▶ _EXERCISE DIRECTIONS_: Please reproduce the forum thread below word for word, from "I bet if you" to "singlemalt_18 (Jun 25, 2013)".

>> Begin SOURCE EXTRACT

# Update



## RuralEngineer (Jun 23, 2013)

At Powhatan this weekend did the update for $100.  Price per point going to $7.50 in July.  New benefits for Gold and Platinum members in 2014.  Some of them actually look nice.  The higher quality club select properties will only be available to gold and platinum members.

The resort looks great and the deluxe units are very nice.

No new news on the IPO.

stephen


----------



## winger (Jun 23, 2013)

What are the new 2014 Gold benefits?


----------



## RuralEngineer (Jun 24, 2013)

*Gold / platinum*

A part of the Club Select inventory has been reserved only for Gold and Platinum owners.  It is now called Diamond Comfort.  Marriotts and the like.

VIP airport lounge.

Airline companion ticket.

Private jet program.

e-grocery order and delivery.

special getaway opportunities.


----------



## gjw007 (Jun 24, 2013)

These new benefits appear to come from II platinum membership that diamond platinum members get

http://www.intervalworld.com/web/my/info/benefits/platinum


----------



## RuralEngineer (Jun 24, 2013)

*II Platinum*

That makes sense.  Quick way to increase benefits cost effectively.


----------



## pgnewarkboy (Jun 25, 2013)

I can get Marriott on II. It is very annoying when a benefit is taken away like they are doing with club select. I realize diamond is not alone when it comes to reducing benefits but it creates animosity towards their brand.


----------



## gjw007 (Jun 25, 2013)

I was told platinum owners get first options but I didn't hear anybody tell me that club select was going away


----------



## dougp26364 (Jun 25, 2013)

RuralEngineer said:


> A part of the Club Select inventory has been reserved only for Gold and Platinum owners.  It is now called Diamond Comfort.  Marriotts and the like.
> 
> VIP airport lounge.
> 
> ...



If this is II platinum or, if its the same benefits that are offered by II platinum, then they only look good on the surface. For instance the airport Lou ge was for the member onl (one person). The price to bring my wife with me, or me with my wife, made the airport Lounge program worthless to me. 

I bet if you look closely at any one of those "benefits" you'll find a catch somewhere that basically voids any real benefit hey might have. Sort of like the cruise exchange membership Polo Towers use to give owners for the cruise exchange company I.C.E. on the surface it looked good. I reality it was a shell game. 

Here's the kicker. DRI gives owners NOTHING for free. Expect an increase in THE Club management fees spread across all owners to pay for this new benefit. Somewhere this new added value benefit will be calculated into the cost.


----------



## singlemalt_18 (Jun 25, 2013)

RuralEngineer said:


> At Powhatan this weekend did the update for $100.  *Price per point going to $7.50 in July*.



This is an entirely arbitrary "selling" strategy.  NO ONE ever pays the "msrp" for ANYTHING.  DRI points are NO exception.

>> End SOURCE EXTRACT
>> Begin MATERIAL

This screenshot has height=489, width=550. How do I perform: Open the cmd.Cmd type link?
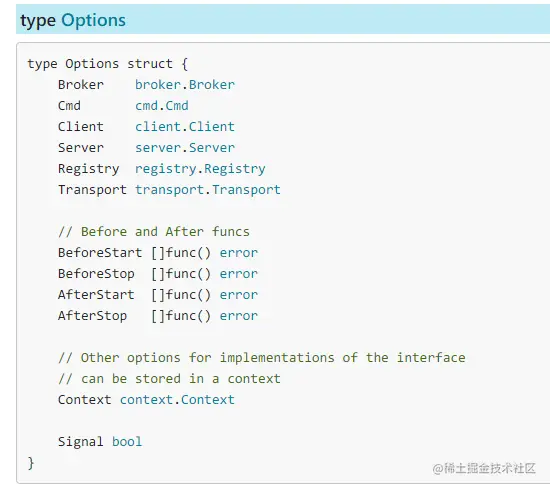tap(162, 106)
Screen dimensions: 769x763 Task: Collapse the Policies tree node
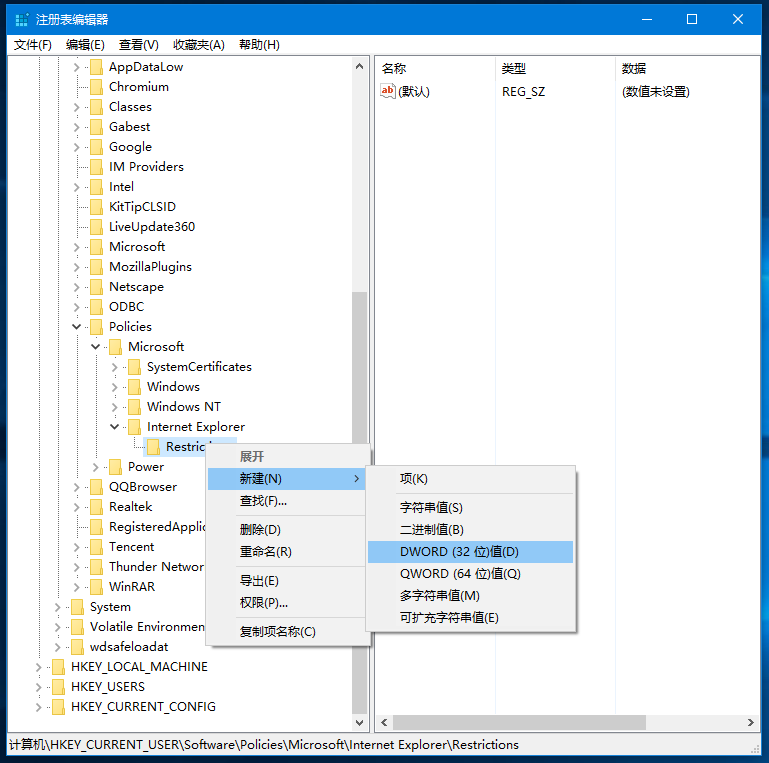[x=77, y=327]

>> End MATERIAL

▶ _EXERCISE OUTPUT_:
I bet if you look closely at any one of those "benefits" you'll find a catch somewhere that basically voids any real benefit hey might have. Sort of like the cruise exchange membership Polo Towers use to give owners for the cruise exchange company I.C.E. on the surface it looked good. I reality it was a shell game. 

Here's the kicker. DRI gives owners NOTHING for free. Expect an increase in THE Club management fees spread across all owners to pay for this new benefit. Somewhere this new added value benefit will be calculated into the cost.


----------



## singlemalt_18 (Jun 25, 2013)